教員切り付け 家裁、元少年を少年院送致=戸田市

 2月に埼玉県戸田市で猫1匹を殺害し、3月には同市の中学校で男性教員をナイフで刺し殺害しようとしたとして、殺人未遂と動物愛護法違反容疑で家裁送致された元少年(18)について、さいたま家裁(加藤学裁判長)は3日までに、初等・中等(第1種)少年院送致とする保護処分を決めた。決定は6月30日付。

 決定理由で加藤裁判長は、殺人未遂事件について「他者の生命身体を顧みない身勝手かつ理不尽なもので、非常に悪質。あと数センチ深く刺していれば致命傷になり得た」と指摘。猫を刺殺した事件に関しても「殺した上、足や顎を胴体から切断した行為は残虐で足や顎を人目に付く場所に置いた」と説明し、「本件は世間の耳目を集め、社会に大きな衝撃を与えた」と述べた。

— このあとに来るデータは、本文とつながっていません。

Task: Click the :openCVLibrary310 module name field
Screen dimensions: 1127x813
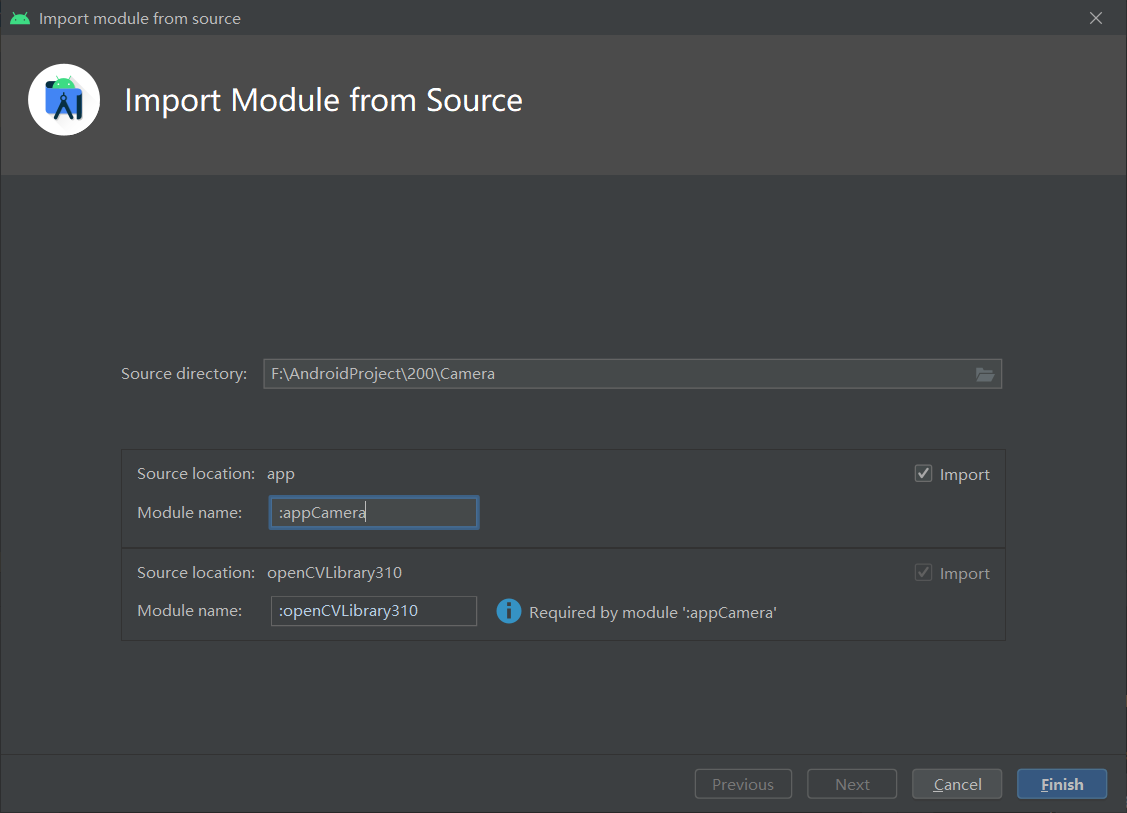Action: (374, 611)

 その上で「殺人未遂は検察官に送致することも検討の対象となり得るが、一連の手続きの中で自己の問題性と向き合い始めていて、矯正教育の効果が期待できることを考えると保護処分に付すべき」と指摘。少年院に3年収容し、矯正教育も2年6カ月程度が必要と見込まれるとした。

 決定などによると、元少年は2月12~13日午前7時半ごろ、戸田市の道路付近で猫1匹の頸部(けいぶ)を刃物のような物で突き刺すなどし殺害。3月1日午後0時20分ごろ、戸田市立美笹中学校で試験中だった教室に侵入し、男性教員=当時(60)=の胸や腹などをナイフ(刃渡り約13.3センチ)で突き刺し、加療約6カ月を要する重傷を負わせた。